The metallic ball-and-stick set used to build pyramids transforms into rooms, playgrounds, and ships for a battling world. Three-inch toy dinosaurs—orange, yellow, and green—inhabit this miniature landscape. Marbles and extra magnet sticks become food, while an empty paper towel roll and a rubber bracelet make occasional cameos.
But oh, how I miss the days of “Clippy”—a pair of fingernail clippers who once starred as the leading character.
Thoughts jostle in my mind, wrestling for attention. Like a tenured teacher, I wait them out with honed patience. If my mental space were a classroom, the busy “to-dos,” future plans, and half-finished ideas would be squirming in their seats, raising their hands, blurting “but teacher!” or asking to go to the bathroom. It’s a tornado of noise heading straight for Dorothy’s house.
But I’m already in Oz. Immersed in Evelyn’s world of animated luster, adjusting to the technicolor haze and a bubble-traveling “good witch” in a ball gown.
Then my mind travels back to an office on the second story of the New England Building in Pioneer Square. In that room: me, a colleague, a 17-year-old client (we’ll call her K), and her mother. The meeting was meant to review neurofeedback results. K had made one request: that her eating disorder not be mentioned.
I held that boundary in the front of my mind as the neuroscientist walked through images and brain activity patterns. But then came the pause. My colleague turned to K and said, “And I hear you’re purging less. That’s wonderful.”
The moment dropped like a guillotine.
K’s horrified face locked eyes with mine. All I could say was, “Do you want to go?”
We left. Walked through Pioneer Square, past Grand Central Bakery, around the corner to Occidental Park—a spot that normally shines in summer, full of metal chairs, ivy, string lights, and beatbox poetry. But that day, none of it registered. K was all that mattered.

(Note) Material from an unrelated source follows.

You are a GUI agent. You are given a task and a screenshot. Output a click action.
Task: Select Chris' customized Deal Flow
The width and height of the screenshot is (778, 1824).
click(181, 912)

I remember saying, “I know she meant well,” and K replying: “That doesn’t matter. She said the one thing I asked her not to. That can’t be undone.”
Up until that point, our sessions had been her cocoon—a place to mend, to be honest. And whether she would’ve returned or not, that rupture plays in my mind like the crumpled first page of a story tossed toward a wastebasket—but missing.
I’ve done it too. With a couple I was counseling early in my career. The wife—my client—shared something in confidence, and I, the overeager baby counselor, let it slip in session. She was furious. Like a spitting cat. The backlash came in emails and echoed in my chest for weeks.
Holding someone’s confidence is a big flipping deal.
Maybe that’s why it’s the barrier I face in sharing deeply with others myself. Not because I don’t have things to say—but because the cost of a broken trust is so high.
Do I have my confidence? I do. I know I’m a balance of craving deep connection and finding a strange security in letting myself be brash and borderline nihilistic at times. In those moments when I turn the volume up on that part of me—the one that “doesn’t give a damn”—I feel a release. A lifting of the pressure I place on myself.
It’s there that I remind myself: I have my own back.
Even if I sometimes fear I won’t.
Even though, time and time again, I continue to.
It’s hard to know how to hold people’s hearts sometimes. To get it right, to be safe for someone, to protect what they’ve handed you. I’ve dropped things I wish I hadn’t. I’ve learned the hard way. But I’m still showing up. Still listening. Still learning. And I think that matters.